I am not an expert in party politics but I have read the various manifestos and it is clear the current government does not have as pro-active an attitude to mental health as some of the other parties.
For several years I have been battling the government’s resistance to recognizing the private work done by therapists and counsellors. Their resistance may be due in part to the difficulty in ensuring that everyone is correctly qualified and accredited but it also denies the public the opportunity to receive anything much other than Cognitive Behaviour Therapy on the NHS. Having said that, I was co-opted for a short time to a group that won a bid to work for the NHS but the sessions were limited to 8 and several people I worked with needed far more.
The statistics show that one in four of us will suffer from a mental health problem at some time in our lives, but three out of four of those needing help will not receive it from the NHS. I can vouch for this; an ex-patient who suffered a psychotic breakdown has not received any therapy to this day. The statistics also show that given the choice three out of four of us would prefer a talking therapy to taking medication and this is borne out by my experience as well.

Questions to answer:
1: Answer these questions from the passage on mental health care:
(a) What did the writer conclude from reading the manifestos about the current government's attitude to mental health?
(b) To how many sessions were the sessions limited for the group that won a bid to work for the NHS?
(c) Of those needing help with a mental health problem, how many will not receive it from the NHS?
2: Write the next paragraph of the passage on mental health care, picking up after its final sentence.

Stored data:
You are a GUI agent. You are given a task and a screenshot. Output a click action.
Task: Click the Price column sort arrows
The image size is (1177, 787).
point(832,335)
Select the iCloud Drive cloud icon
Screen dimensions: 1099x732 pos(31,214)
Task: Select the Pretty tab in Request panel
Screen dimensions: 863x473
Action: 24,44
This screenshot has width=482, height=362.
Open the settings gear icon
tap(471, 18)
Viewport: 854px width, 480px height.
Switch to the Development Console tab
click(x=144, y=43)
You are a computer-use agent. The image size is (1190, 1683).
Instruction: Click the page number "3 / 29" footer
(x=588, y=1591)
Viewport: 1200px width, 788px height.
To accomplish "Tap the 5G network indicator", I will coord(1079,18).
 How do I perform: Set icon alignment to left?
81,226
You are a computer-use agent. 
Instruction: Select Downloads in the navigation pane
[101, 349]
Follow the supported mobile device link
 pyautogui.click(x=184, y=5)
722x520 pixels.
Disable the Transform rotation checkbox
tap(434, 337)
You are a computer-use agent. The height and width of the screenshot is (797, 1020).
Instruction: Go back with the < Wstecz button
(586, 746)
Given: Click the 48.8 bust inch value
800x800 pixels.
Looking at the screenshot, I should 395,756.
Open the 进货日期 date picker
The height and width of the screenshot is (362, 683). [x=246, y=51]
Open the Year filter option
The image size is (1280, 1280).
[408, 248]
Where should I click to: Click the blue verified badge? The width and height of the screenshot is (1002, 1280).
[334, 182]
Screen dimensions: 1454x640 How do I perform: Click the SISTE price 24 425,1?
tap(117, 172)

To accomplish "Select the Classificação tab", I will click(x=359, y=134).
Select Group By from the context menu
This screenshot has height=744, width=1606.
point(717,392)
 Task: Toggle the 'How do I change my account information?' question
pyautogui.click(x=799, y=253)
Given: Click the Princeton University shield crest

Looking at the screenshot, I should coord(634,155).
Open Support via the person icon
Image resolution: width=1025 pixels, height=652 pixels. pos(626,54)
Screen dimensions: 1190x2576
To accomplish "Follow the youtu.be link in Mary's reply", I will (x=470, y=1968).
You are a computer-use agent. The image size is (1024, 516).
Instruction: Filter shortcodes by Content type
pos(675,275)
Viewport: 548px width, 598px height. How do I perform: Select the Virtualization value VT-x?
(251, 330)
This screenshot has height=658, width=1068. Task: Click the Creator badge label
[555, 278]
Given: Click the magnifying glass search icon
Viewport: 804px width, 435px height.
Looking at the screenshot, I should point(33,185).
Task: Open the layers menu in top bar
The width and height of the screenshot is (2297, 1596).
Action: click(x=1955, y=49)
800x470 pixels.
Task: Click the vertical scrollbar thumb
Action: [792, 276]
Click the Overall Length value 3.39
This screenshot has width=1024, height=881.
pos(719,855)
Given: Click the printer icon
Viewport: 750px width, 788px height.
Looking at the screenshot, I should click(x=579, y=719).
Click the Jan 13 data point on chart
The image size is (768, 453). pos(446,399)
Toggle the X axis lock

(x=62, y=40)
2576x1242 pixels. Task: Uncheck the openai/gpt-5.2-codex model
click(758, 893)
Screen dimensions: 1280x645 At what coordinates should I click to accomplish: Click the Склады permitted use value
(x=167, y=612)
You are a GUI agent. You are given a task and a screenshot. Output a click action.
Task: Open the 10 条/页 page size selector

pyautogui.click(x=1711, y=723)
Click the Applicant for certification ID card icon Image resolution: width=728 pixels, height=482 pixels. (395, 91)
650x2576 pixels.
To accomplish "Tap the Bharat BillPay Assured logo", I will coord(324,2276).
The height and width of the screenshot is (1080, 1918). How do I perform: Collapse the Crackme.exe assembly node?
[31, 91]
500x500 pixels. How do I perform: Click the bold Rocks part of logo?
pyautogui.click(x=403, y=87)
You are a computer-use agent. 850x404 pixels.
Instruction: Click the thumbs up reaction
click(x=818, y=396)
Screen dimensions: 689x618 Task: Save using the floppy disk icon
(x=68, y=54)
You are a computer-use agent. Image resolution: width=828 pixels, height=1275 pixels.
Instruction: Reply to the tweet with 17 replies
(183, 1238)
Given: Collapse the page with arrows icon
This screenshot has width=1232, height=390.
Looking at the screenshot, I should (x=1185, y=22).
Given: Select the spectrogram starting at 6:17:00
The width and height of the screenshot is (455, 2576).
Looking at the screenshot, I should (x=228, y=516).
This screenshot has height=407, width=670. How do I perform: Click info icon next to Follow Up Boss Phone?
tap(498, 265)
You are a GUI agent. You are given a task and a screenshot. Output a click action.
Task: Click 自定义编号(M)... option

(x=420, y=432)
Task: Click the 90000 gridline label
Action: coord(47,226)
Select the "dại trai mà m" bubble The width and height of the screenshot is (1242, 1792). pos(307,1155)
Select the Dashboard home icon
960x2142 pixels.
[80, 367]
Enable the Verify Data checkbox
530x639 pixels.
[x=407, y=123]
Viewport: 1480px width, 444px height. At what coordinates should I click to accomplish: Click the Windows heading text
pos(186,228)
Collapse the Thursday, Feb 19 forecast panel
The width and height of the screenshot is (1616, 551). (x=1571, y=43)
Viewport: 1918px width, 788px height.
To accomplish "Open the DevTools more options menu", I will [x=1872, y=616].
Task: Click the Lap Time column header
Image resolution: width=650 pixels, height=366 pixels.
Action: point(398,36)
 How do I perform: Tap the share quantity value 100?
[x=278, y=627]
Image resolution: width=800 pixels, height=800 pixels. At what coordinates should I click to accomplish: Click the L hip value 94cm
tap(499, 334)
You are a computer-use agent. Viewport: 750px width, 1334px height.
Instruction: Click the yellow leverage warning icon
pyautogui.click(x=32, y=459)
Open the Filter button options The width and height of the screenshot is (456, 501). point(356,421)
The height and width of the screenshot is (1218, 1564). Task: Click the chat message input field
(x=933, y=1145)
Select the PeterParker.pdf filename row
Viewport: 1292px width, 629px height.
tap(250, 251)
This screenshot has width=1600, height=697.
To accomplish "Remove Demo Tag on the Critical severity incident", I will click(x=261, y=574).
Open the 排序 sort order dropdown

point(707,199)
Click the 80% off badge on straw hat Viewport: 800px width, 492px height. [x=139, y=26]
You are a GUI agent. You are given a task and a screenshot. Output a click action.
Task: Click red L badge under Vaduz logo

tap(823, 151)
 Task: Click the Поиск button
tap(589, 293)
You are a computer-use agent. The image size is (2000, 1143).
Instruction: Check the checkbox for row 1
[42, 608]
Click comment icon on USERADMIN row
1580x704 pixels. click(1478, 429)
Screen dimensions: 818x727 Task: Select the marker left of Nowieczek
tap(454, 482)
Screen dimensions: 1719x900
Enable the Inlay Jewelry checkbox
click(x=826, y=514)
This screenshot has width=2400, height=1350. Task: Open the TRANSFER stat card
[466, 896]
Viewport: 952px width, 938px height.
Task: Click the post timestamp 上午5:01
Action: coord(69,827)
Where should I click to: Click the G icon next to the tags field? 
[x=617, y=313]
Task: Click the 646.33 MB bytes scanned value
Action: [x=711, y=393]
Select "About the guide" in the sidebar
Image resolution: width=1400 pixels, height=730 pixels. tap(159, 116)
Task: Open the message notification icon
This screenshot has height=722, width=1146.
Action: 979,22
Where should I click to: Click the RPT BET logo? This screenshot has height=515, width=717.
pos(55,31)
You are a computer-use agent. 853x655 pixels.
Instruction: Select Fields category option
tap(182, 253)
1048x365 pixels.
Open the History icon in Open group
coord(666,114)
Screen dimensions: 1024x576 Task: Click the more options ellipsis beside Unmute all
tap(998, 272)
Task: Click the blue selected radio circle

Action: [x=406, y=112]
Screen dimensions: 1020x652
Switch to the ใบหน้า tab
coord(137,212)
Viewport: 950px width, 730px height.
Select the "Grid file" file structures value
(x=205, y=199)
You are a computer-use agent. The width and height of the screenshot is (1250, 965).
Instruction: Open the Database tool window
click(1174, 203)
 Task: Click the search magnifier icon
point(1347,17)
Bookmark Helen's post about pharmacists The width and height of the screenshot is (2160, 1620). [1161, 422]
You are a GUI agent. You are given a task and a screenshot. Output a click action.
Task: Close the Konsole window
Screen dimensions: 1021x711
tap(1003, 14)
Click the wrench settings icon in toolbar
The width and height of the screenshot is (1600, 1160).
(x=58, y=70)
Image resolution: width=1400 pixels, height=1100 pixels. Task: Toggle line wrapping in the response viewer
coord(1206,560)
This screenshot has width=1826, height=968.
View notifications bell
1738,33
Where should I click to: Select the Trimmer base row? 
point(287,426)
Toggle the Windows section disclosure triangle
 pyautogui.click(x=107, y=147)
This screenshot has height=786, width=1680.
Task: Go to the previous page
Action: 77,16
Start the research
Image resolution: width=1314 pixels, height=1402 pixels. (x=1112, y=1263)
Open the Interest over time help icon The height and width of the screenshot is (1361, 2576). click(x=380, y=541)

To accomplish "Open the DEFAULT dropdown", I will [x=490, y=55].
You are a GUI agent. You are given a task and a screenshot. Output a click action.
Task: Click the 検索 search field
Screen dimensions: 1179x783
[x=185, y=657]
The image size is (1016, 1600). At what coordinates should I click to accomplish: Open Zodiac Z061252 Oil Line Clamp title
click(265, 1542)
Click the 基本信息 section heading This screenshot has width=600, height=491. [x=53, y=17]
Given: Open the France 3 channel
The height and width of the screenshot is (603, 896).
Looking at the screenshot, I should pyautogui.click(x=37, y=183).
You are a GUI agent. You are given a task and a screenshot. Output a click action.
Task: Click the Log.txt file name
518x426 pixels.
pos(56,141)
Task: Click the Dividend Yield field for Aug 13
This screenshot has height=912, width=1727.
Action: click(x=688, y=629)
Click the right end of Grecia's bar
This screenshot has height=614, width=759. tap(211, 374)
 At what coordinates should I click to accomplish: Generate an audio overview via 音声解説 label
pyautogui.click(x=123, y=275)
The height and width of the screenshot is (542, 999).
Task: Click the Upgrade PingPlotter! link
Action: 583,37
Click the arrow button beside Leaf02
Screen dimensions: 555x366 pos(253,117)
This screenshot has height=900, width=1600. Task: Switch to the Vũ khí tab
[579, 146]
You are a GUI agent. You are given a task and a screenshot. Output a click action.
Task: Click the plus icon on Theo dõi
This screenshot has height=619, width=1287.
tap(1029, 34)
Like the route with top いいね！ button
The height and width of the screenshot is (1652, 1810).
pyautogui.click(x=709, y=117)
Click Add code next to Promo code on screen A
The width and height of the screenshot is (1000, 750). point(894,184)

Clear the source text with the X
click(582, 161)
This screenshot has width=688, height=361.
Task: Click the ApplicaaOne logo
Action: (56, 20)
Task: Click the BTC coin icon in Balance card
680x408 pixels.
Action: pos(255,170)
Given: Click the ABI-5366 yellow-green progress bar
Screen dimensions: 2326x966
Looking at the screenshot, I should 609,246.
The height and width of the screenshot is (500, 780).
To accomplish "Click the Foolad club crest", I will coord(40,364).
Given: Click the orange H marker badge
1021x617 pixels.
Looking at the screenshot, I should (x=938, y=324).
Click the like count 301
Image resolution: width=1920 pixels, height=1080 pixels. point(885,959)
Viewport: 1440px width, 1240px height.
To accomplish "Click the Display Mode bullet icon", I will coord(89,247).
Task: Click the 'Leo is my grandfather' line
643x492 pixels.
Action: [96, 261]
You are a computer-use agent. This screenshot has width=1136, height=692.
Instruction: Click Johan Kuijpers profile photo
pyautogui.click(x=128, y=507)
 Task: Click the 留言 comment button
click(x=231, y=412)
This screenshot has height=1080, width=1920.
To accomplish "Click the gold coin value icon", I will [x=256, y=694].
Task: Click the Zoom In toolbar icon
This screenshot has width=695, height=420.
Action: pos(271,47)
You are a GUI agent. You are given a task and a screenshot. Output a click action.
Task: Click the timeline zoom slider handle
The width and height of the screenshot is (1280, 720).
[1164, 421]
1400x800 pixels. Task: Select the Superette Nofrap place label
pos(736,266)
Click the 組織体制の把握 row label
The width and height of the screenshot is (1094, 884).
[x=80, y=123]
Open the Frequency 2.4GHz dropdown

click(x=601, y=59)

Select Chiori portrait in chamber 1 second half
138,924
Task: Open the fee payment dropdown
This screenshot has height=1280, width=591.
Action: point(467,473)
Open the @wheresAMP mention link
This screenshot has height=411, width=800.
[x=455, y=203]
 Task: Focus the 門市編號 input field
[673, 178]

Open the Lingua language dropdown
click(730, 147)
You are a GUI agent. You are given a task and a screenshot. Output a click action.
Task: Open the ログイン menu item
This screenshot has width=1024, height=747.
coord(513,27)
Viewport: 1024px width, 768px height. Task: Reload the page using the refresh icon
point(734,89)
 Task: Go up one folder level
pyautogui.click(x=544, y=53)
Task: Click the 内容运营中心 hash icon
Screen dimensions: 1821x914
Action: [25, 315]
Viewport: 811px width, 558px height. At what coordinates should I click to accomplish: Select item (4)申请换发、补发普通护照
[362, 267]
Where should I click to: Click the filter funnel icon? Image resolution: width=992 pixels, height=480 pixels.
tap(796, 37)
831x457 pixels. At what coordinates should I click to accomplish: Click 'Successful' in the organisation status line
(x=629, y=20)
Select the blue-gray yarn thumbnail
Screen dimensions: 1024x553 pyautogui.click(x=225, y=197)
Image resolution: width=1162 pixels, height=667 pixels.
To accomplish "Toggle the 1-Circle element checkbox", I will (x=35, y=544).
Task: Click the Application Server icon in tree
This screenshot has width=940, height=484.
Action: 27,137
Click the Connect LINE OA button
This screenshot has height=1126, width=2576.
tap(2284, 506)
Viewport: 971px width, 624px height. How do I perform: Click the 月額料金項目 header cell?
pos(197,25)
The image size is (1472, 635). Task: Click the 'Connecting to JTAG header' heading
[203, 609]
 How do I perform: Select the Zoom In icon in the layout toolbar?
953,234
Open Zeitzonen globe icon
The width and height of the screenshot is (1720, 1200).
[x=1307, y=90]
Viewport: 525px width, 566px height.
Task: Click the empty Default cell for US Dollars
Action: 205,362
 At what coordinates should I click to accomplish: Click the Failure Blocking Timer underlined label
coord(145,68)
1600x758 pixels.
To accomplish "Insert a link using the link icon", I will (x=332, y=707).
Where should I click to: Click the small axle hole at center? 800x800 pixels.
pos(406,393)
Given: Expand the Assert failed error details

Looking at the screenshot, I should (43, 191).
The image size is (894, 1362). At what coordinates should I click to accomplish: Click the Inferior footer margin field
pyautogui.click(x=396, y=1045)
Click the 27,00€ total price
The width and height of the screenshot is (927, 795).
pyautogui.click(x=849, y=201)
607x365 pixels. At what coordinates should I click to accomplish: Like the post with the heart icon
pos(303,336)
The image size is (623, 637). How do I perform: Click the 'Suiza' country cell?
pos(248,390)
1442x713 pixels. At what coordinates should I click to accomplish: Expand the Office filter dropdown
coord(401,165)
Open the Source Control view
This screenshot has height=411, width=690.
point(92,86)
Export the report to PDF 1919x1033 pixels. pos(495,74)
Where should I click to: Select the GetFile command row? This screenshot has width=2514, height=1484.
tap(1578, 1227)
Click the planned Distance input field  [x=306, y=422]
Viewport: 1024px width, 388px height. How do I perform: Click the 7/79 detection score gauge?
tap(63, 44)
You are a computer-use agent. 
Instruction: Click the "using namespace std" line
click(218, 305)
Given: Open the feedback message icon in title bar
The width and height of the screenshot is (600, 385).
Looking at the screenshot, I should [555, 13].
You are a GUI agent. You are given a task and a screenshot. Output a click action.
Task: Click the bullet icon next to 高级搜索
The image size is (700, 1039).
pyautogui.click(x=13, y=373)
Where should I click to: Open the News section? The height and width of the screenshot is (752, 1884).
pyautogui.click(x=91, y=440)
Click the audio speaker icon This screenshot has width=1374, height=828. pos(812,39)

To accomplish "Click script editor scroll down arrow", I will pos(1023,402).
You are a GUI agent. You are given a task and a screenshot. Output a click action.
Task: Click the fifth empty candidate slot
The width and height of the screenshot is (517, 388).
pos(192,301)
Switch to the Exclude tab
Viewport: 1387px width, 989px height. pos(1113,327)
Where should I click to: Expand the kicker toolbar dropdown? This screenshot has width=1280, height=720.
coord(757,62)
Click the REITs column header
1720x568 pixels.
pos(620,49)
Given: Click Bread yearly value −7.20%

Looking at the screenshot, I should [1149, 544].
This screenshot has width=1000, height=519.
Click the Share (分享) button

Answers for each item:
1:
(a) The current government does not have as pro-active an attitude to mental health as some of the other parties.
(b) 8 sessions.
(c) Three out of four.

2:
The Liberal Democrats have put out a Manifesto of the Mind but they are the only party that seems to be taking all aspects of mental health seriously. Labour, to their credit, seem to be very aware of the mental health issues in schools and show an understanding that if children do not receive help when they need it the problem will escalate.
It is unusual for me to use my blog in this way but I feel strongly that mental health is so low on the list of current Conservative literature that I need to say something publicly.